TOP styled itself a “Lanificio Ermenegildo Zegna & Figli publication”, based in Trivero. Its first art director was the brilliant graphic artist Franco Grignani, a formidable all-rounder. Its cover – stark but highly elegant, even daring in its simplicity – was undoubtedly his. The photographs were by Roberto Zabban, a pioneering master of industrial and advertising photography. And the highly refined printing was by Alfieri & Lacroix in Milan, a specialist in luxury editions and close to Grignani. And that’s it: two creative talents and an excellent printer. The first image: St. Stephen’s Cathedral in Vienna, where the world’s top tailors had gathered.

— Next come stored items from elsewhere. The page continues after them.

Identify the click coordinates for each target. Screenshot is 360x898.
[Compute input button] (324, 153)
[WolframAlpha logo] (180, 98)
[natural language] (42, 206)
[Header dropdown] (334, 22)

Over the years, the images gradually counted for more than the texts, but TOP never abandoned its role as a magazine with well written editorials and concise yet detailed and sometimes provocative articles. There was always some comment on the subjects of the photographs and illustrations. For TOP was capable, like Zegna itself, of occupying the ground between industrial garment making and tailoring. It could call on photographers like Alfa Castaldi, Carlo Orsi, Oliviero Toscani and Luis Suñé, but did not disdain, at least in the first few years, drawings, sketches and paper patterns.

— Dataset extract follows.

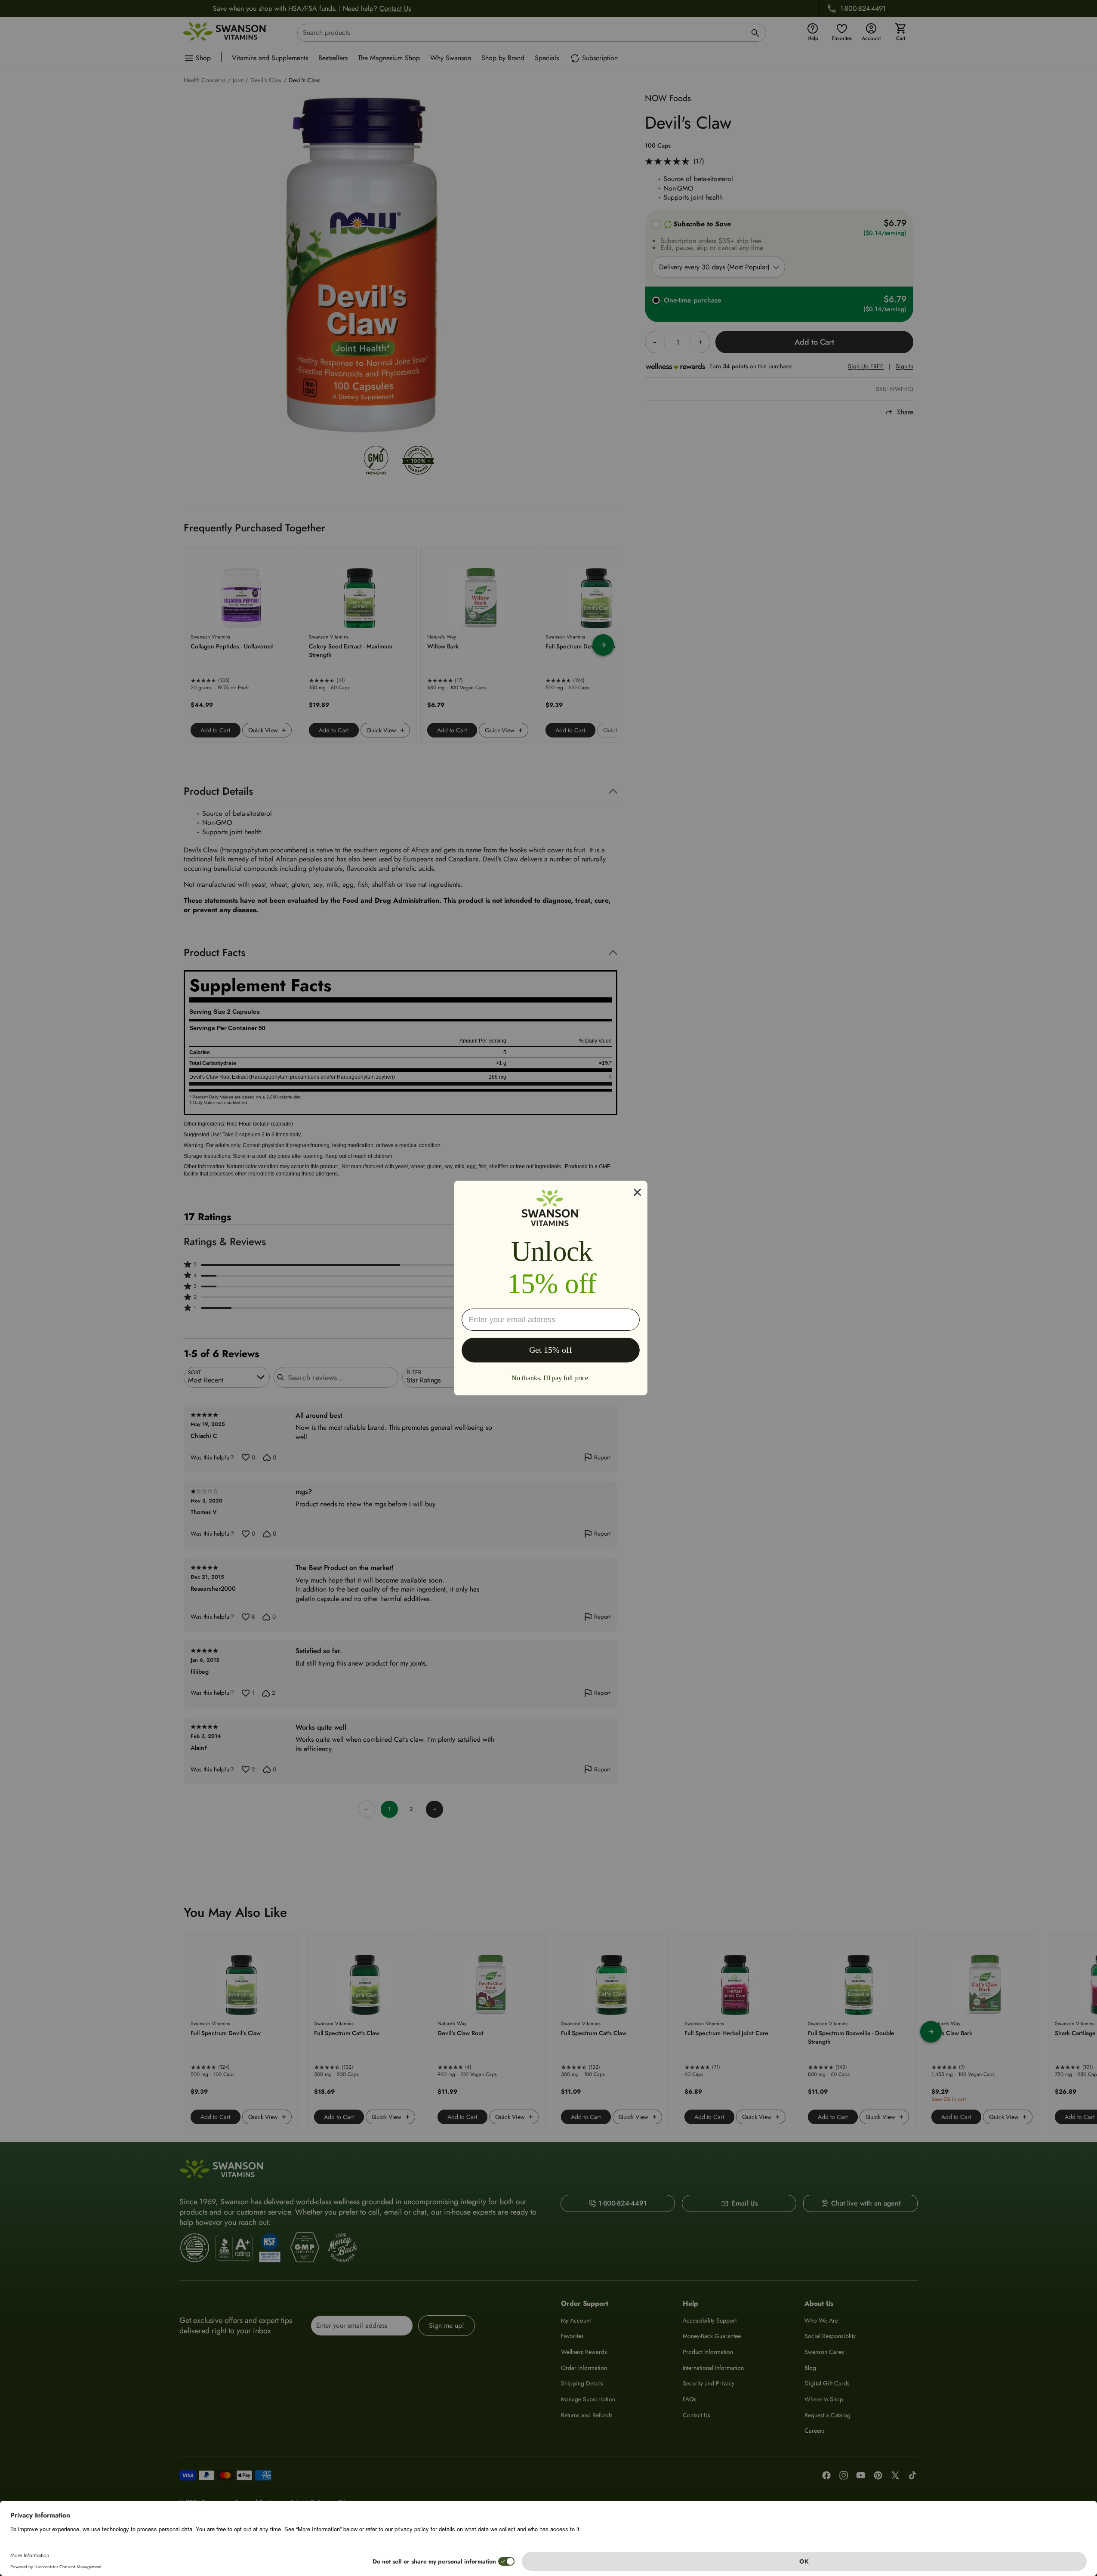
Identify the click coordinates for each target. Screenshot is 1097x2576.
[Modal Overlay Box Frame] (550, 1288)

After Grignani, the magazine was headed, in turn, by Luigi Guastamacchia, Pietro Tarallo, Livio Berruti and Giuliano Angeli: TOP changed a lot but remained itself. Corporate news, small yet significant steps towards international distribution of the brand, its presence in the most prestigious boutiques, annual awards for sheep farmers, interesting photo shoot locations, from the Biella area to New York, from Japan to Australia, but never abandoning the character perceptible right from the front cover, on which a jacket and tie nearly always managed to say it all.

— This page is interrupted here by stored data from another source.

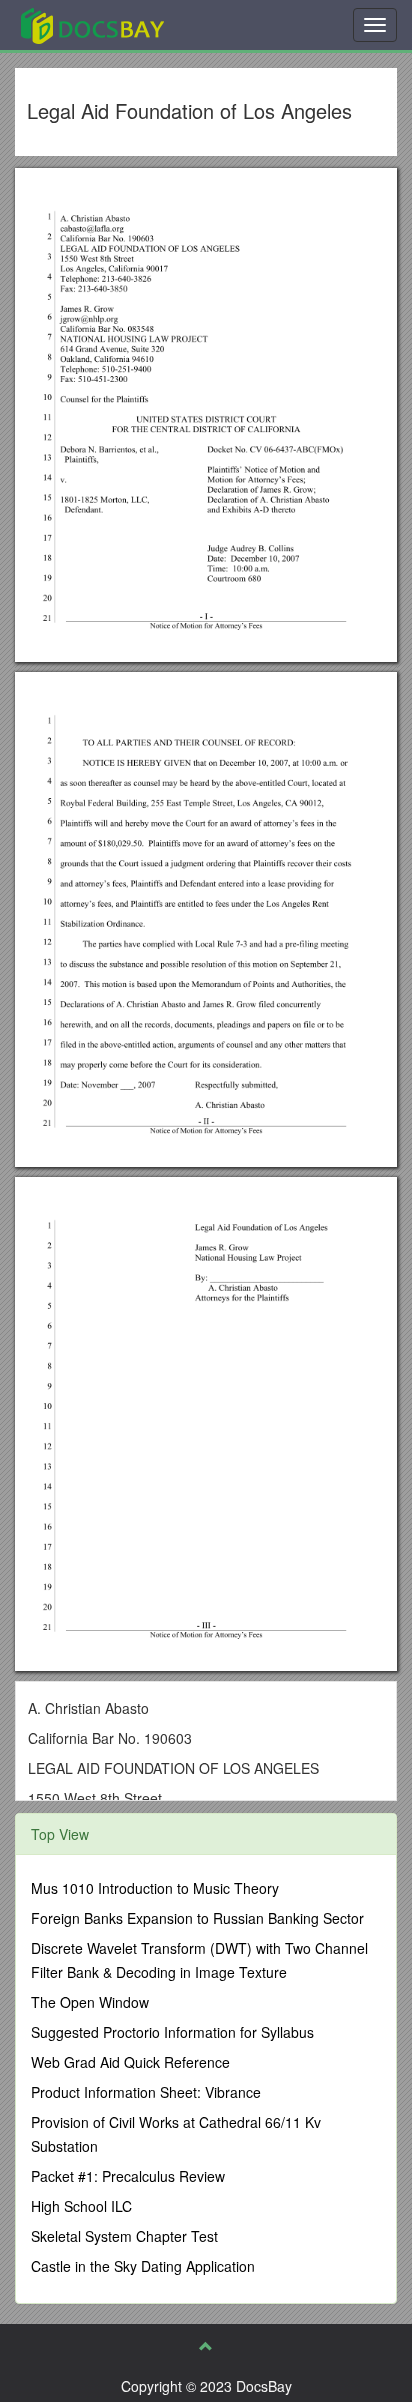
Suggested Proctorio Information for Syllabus (172, 2032)
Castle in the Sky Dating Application (143, 2266)
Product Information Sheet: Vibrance (146, 2092)
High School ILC (81, 2206)
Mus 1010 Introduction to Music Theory (155, 1888)
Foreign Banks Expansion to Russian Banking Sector (197, 1918)
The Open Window (90, 2002)
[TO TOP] (206, 2346)
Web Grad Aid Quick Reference (130, 2062)
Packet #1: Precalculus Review (128, 2176)
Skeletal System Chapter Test (124, 2236)
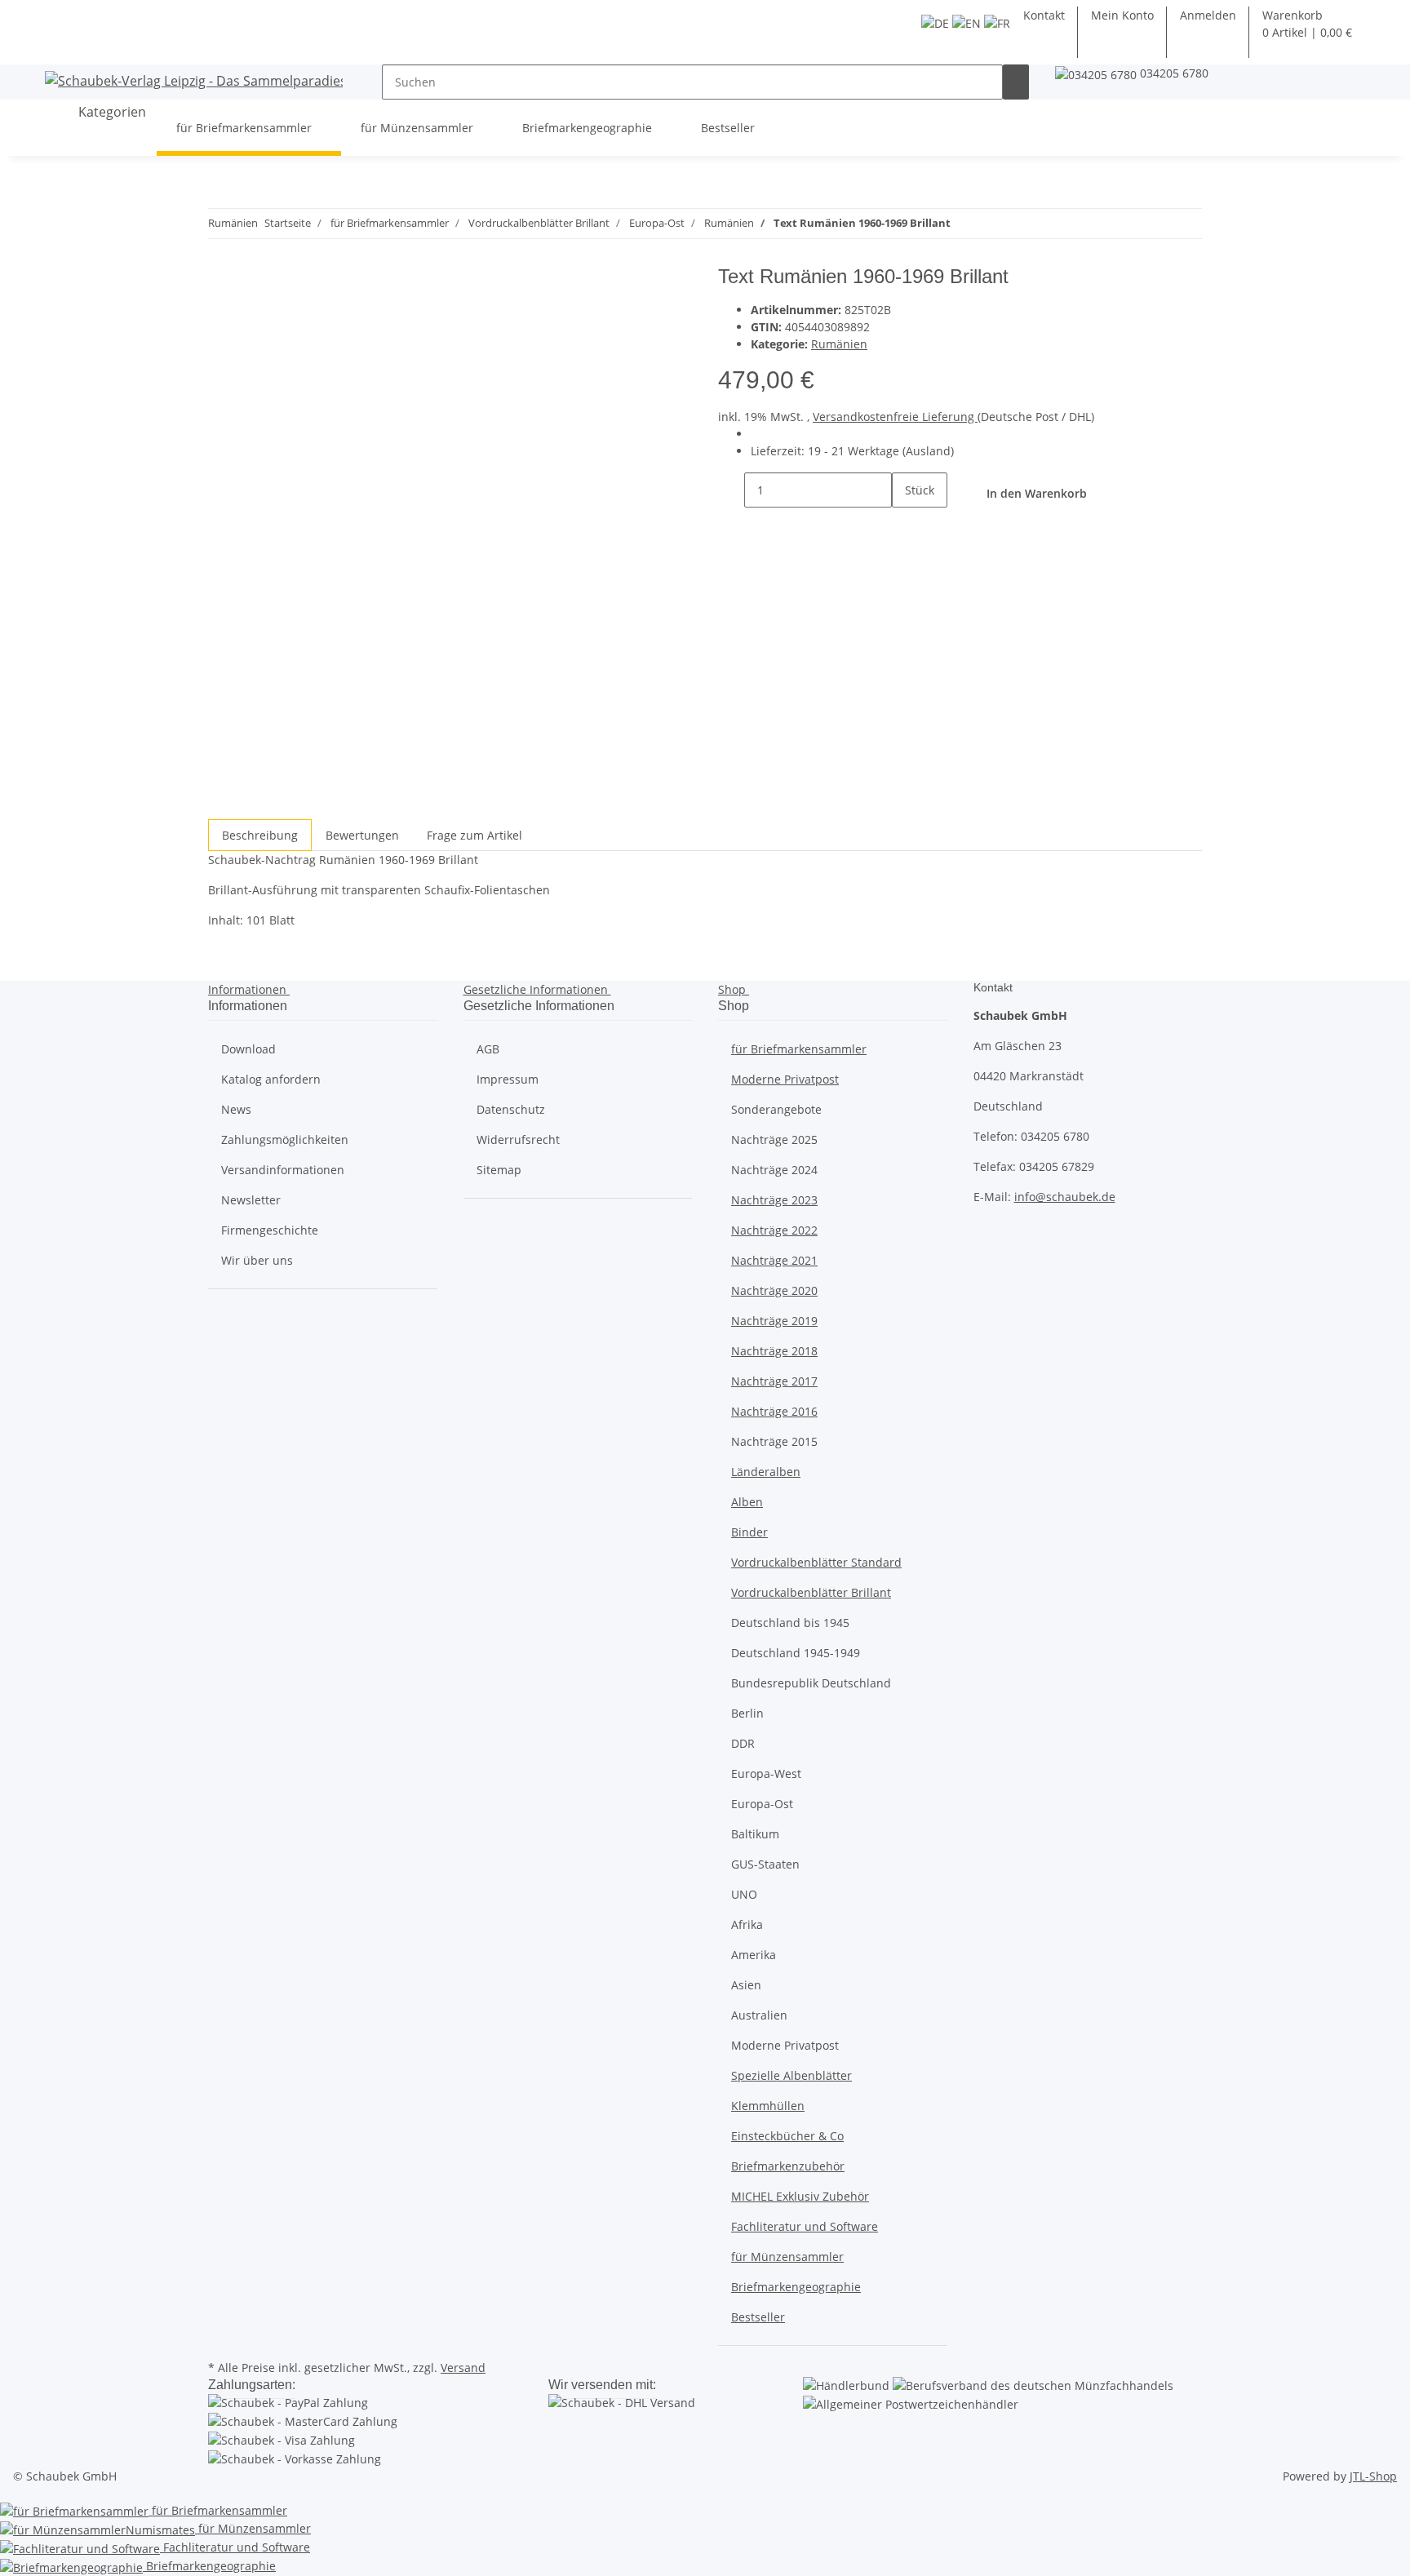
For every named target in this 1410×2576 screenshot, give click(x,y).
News (236, 1109)
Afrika (747, 1924)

The third issue of TOP (1968) was already propounding the “total look” formula, having launched its “coordinated creativity” the year before. Zegna offered its readers a narrative in which the production chain was already certified, the story of a fabric in real time and not limited to a particular category (merinos of course, but also mohair, cashmere, linen, silk…), development along parallel lines (underwear and technical garments for sport, but also casual sailor) and stylistic integration based on combinations between its own brands (STIMA, Gritti and Cantara) and other big names in the industry, such as Borsalino, Calzaturificio di Varese, Ferragamo, etc.
And Agnona. For the “other half of the sky”, as it were. Women were in the pages of TOP from the beginning: already on the front cover in the second issue and in the texts from the third onwards. Besides, TOP was never a “men only magazine” but a sort of compass to guide the aesthetic choices of people seeking beautiful and well made clothes representing a style of living. So women could hardly be mere details or ornaments. Anna Piaggi, in 1968, was the first and only woman editor, but after her there were always women in the team (Cristina Brigidini, Anna Riva, Franca Ruol, Marina Luraghi, Loredana Colombo…). “TOP women” will be our theme next week.
In the second issue (1967), TOP published its manifesto, with an editorial entitled “Una ventata di gioventù” (a blast of youth), for a house organ dedicated to the young in spirit, irrespective of actual age. For the next 13 years the magazine stayed true to that project, which addressed “the problem of male elegance as never before, as a subject to be discussed in relation to other issues but on its own terms and at an extremely high level” and invited its readers to “feel “young” in the best and most useful way, by living well in our world and living well in our time”.